§ POLECENIE: Wypisz wszystkie osoby, które poniższy tekst o autorce i gwiazdach „365 dni” wymienia z imienia i nazwiska.

Przeglądając Instagram można było do niedawna dojść do wniosku, że nic nie jest w stanie zburzyć fantastycznych relacji pomiędzy Blanką Lipińską, Anną Marią Sieklucką a Michele Morrone. Autorka i gwiazdy ekranizacji "365 dni" wiele razy chętnie pokazywali się razem i spędzali wspólnie nie tylko czas na planie, ale i poza nim. Wystarczy wspomnieć choćby niedawne urodziny Anny Marii Siekluckiej spędzone z Blanką Lipińską i Michele Morrone na plaży.
Michele Morrone odcina się od słów Blanki Lipińskiej
Niestety ostatnio sielankową atmosferę popsuła dość niefortunna wypowiedź Blanki Lipińskiej na temat Włoch. Autorka "365 dni" zdradziła, że nie jest fanką ojczyzny Michele Morrone!
Nienawidzę Włoch, niestety nienawidzę Włoch za wszystko. Czekanie cztery razy dłużej niż się powinno, hotele mają o połowę gorszy standard niż powinny. To jest po prostu złe. Jedyne dobre rzeczy w tym kraju to wino i moi przystojni aktorzy. Man nadzieję, że nigdy tu już nie wrócę
- napisała ku zaskoczeniu wielu osób Blanka Lipińska na Insta Stories. Oczywiście najbardziej słowa pisarki zdziwiły Michele Morrone. Aktor nie mógł tego przemilczeć...

§ ZAWARTOŚĆ ZBIORU DANYCH:
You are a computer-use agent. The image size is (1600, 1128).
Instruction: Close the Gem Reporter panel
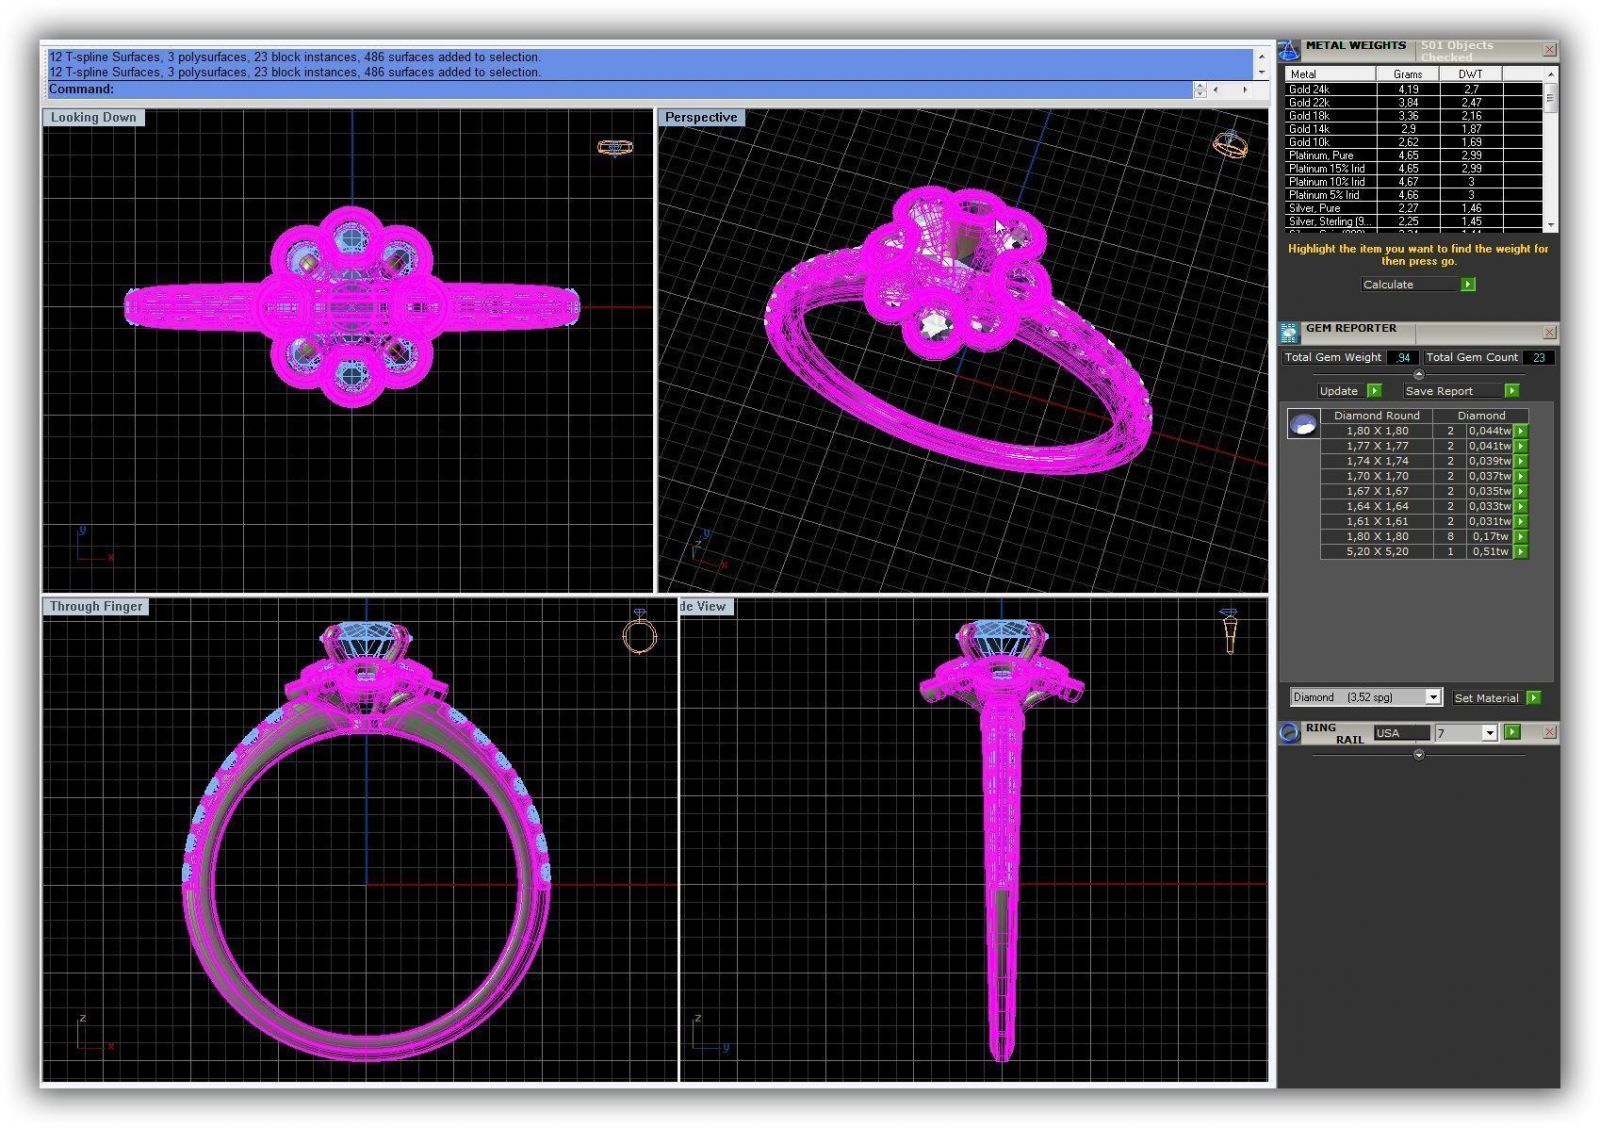[x=1549, y=332]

§ ODPOWIEDŹ: Blanka Lipińska, Anna Maria Sieklucka, Michele Morrone